Wednesday 6th September 2023
Our hotel has one redeeming feature: a garden that goes down to the riverside with some tables and chairs. We got take-away pastries and coffee from a local bakery and ate in the garden looking across at the castle, a much better breakfast than whatever was on the buffet indoors.
Today we visited the Elbe Sandstone Mountains, also known as “Saxon Switzerland” in spite of having a landscape nothing like the Alps. It reminded me much more of other big European river valleys like the Rhine or the Danube. The distinctive features here are the towering sandstone cliffs, crags and stacks that emerge from the blanket of pine forest, having been left behind by some quirk of erosion.
On the east bank we visited the Bastei Bridge. It’s one of those places that has generated its own tourist infrastructure, so having parked your car you need to make your way past other car parks, park-n-ride bus stops, snack bars, more snack bars, hotels, gift shops, beer gardens, toilet blocks, more beer gardens and viewing platforms before you can finally join the crowd that has survived all this and made it to the natural wonder you have all come there to see.
And these are pretty wonderful crags, with utterly sheer drops down into the river on one side and pine forest on the other. The “bridge” is a 19th century stone structure built among some of the crags, early tourism. We also nosed around the remnants of a wooden medieval castle that once existed here. There’s not much left. It was clearly very defensible, but I’ve no idea why anyone would bother attacking it!

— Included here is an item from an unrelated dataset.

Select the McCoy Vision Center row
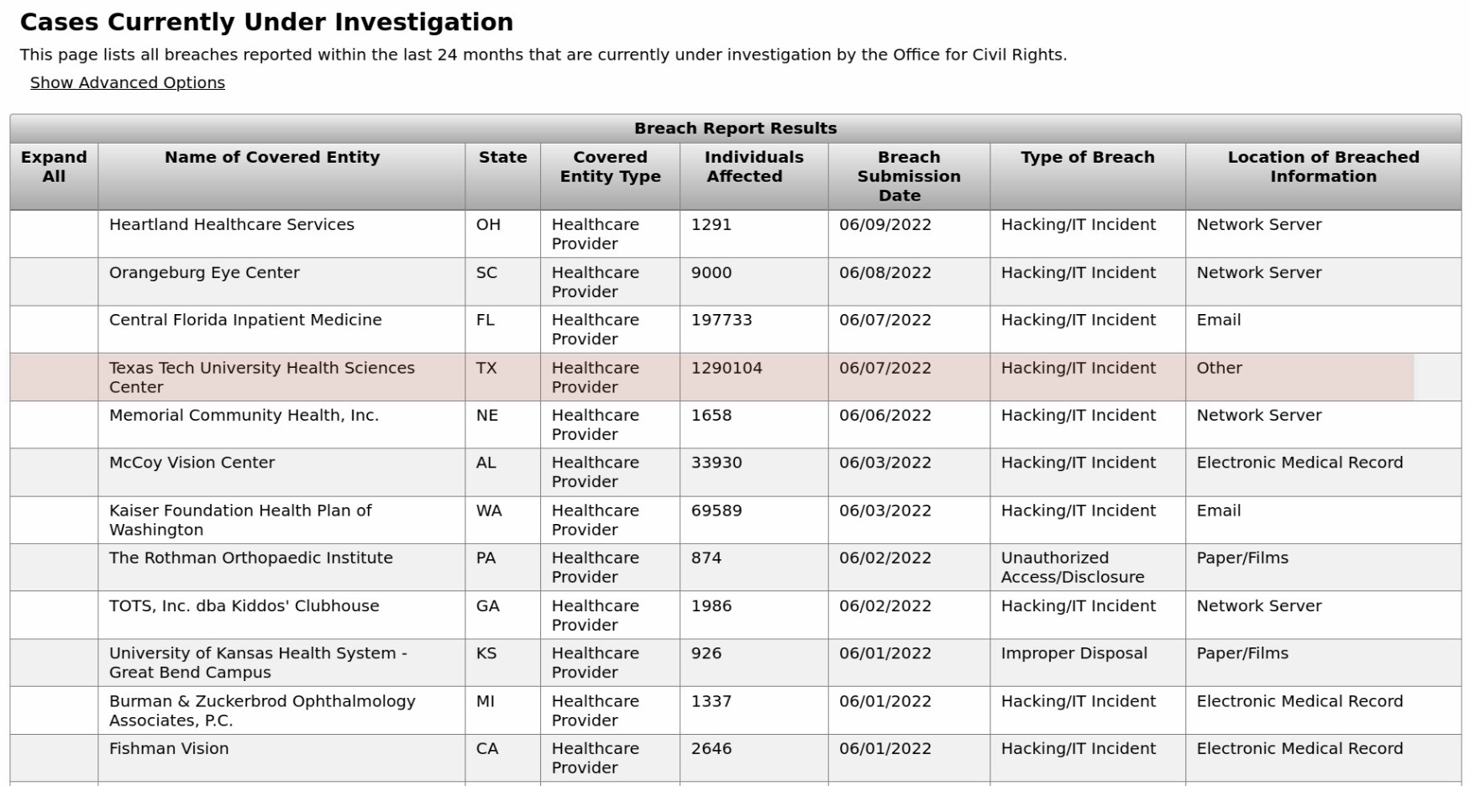Viewport: 1470px width, 786px height. [735, 472]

Then we split up, so Maureen, mum & dad could enjoy the half-hour stroll down from the crags to the village of Rathen on the bank of the Elbe. While I reversed the trek through the tourist junk to hop in the car and meet them there. The route was so circuitous it took me ten minutes longer to get to Rathen than the walkers! All good. After bumping into some frigid Germanic service in a hotel (“Do you have an English menu please?” “No.” Er… okay… so no interest in finding out what we’re after or whether you can help us? Just going to turn away and get on with your own business? Does the word “hospitality” not translate into German?) we enjoyed cheap n cheerful sausages in buns from a snack bar, along with a nifty drink called a “radler” that is essentially a very low-alcohol fruit beer.
Refuelled, we drove up to Hohnstein to nosey around the quiet little village and its castle-now-hotel, where we took an ice cream break before heading on to our second great edifice-over-the-Elbe for today: Koenigstein Castle on the western bank.
Koenigstein is just a gigantic fortification capping the whole crag-sided hilltop, truly enormous, with entire palaces, gardens and barracks built on top. We only really had an hour to mooch around, but I think that was enough. There are various buildings to look into if you’re keen, but the real reason to come here is just to marvel at how flippin’ huge the place is. And how far below you the snaking river Elbe is.
It was quite late by the time we finally made it back to Meissen. Dinner at a beer hall on the main square, Maureen had a lovely flammekuchen and I ate too much again (couldn’t resist some of the flammekuchen).